▸ TASK OBJECTIVE
Below are records; output exactly the lines from the one with "Where should I click to: Click" through their final line.

Items from a data source:
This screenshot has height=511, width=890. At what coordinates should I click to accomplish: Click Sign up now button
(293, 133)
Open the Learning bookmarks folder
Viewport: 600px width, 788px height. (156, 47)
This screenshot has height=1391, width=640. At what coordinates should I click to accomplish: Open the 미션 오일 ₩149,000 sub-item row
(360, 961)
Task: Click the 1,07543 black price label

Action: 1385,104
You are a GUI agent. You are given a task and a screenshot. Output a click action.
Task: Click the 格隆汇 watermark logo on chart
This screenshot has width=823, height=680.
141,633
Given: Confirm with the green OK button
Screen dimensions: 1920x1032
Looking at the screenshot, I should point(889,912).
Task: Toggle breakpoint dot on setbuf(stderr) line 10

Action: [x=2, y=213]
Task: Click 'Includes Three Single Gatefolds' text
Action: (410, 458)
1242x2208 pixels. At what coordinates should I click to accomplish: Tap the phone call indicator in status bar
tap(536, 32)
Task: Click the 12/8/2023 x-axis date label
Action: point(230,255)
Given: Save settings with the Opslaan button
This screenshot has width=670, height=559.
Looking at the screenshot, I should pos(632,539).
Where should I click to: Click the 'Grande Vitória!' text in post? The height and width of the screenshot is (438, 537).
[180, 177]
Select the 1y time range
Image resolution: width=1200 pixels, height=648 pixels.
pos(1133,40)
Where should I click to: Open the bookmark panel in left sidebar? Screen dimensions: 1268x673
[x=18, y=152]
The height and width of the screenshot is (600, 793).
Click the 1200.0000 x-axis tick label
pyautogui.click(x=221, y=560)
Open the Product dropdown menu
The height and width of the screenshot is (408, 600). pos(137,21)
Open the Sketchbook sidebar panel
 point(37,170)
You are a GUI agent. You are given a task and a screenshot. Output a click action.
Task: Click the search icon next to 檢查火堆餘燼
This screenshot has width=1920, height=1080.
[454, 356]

▸ TASK SOLUTION
Where should I click to: Click the 'Grande Vitória!' text in post? The height and width of the screenshot is (438, 537).
[180, 177]
Select the 1y time range
Image resolution: width=1200 pixels, height=648 pixels.
pos(1133,40)
Where should I click to: Open the bookmark panel in left sidebar? Screen dimensions: 1268x673
[x=18, y=152]
The height and width of the screenshot is (600, 793).
Click the 1200.0000 x-axis tick label
pyautogui.click(x=221, y=560)
Open the Product dropdown menu
The height and width of the screenshot is (408, 600). pos(137,21)
Open the Sketchbook sidebar panel
 point(37,170)
You are a GUI agent. You are given a task and a screenshot. Output a click action.
Task: Click the search icon next to 檢查火堆餘燼
This screenshot has width=1920, height=1080.
[454, 356]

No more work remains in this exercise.